Но она, эта художническая метафизика, переживаемая автором и героем, способна обнаружить свой проблемный репертуар, возможный горизонт его развертки в масштабе исторического дня и в аспекте будущего, показать возможности человеческого уразумения, сценарии внутреннего опыта, проникновение эмпирической действительности в топосы самонаблюдения, самоосознания и самооценки, вывести смутные предчувствия на поверхность речевого общения, оформить интуитивное и непосредственное знание в более или менее внятный дискурс. Словом, она может многое, но эта эстетически выразительная метафизика никогда не предоставит нам готовых решений и выводов, к которым торопится теоретическая метафизика философских трактатов, университетских лекций и диспутов. Мы можем сколько угодно увлекаться реконструкциями и деконструкциями метафизических контекстов прозы Достоевского, воссоздавать теологические и философические тени великой прозы и даже достигать на этом пути впечатляющих результатов (Н. Бердяев, А. Камю, А. Штейнберг, Р. Гвардини, Г. Лаут), но романы Достоевского останутся «всего лишь» романами, а «Дневник писателя» – журналом.

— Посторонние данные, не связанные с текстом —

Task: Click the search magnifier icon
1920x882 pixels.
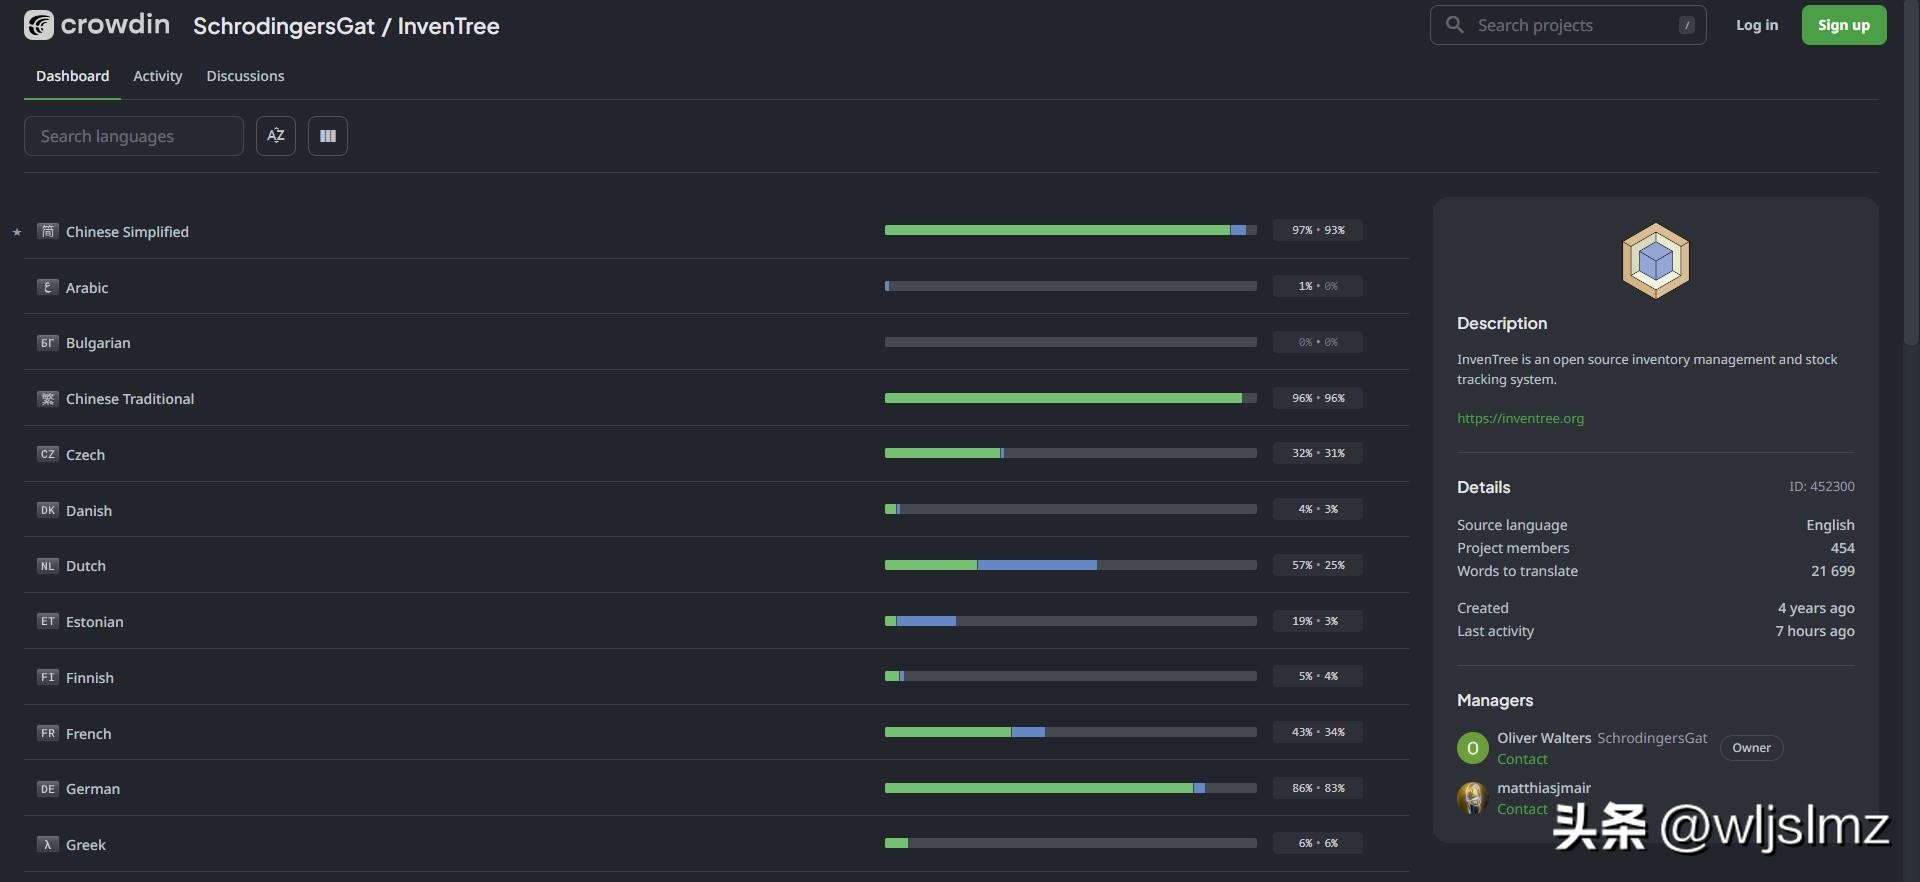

Оправдание этим попыткам только одно: в России отнюдь не профессора философии сделали метафизику метафизикой, а антропологию и персонологию – актуальными областями философического знания и дискурса. Эту работу – плохо ли хорошо ли – выполнили изящная словесность, литературно-философская критика и эстетическая социология.

Метафизика в плане онтологии признает наличие в бытии тонких сверхчувственных планов, относительно которых можно сказать, что материального в них не больше, чем реальной земли в слове «земля». Ее объекты не подлежат рациональному познанию. Полномочия гносеологии делегированы формам интуитивного ведения, озарения, «непосредственного познания», религиозного переживания, а в художественных текстах – мистическому экстазу, медитативному выскальзыванию из эмпирии в трансцендентное, субтильному телесному прикосновению, выразительному взгляду, спонтанному жесту и прочим типам нерациоидной активности, о которых очень приятно рассуждать, но ничего толком сказать невозможно.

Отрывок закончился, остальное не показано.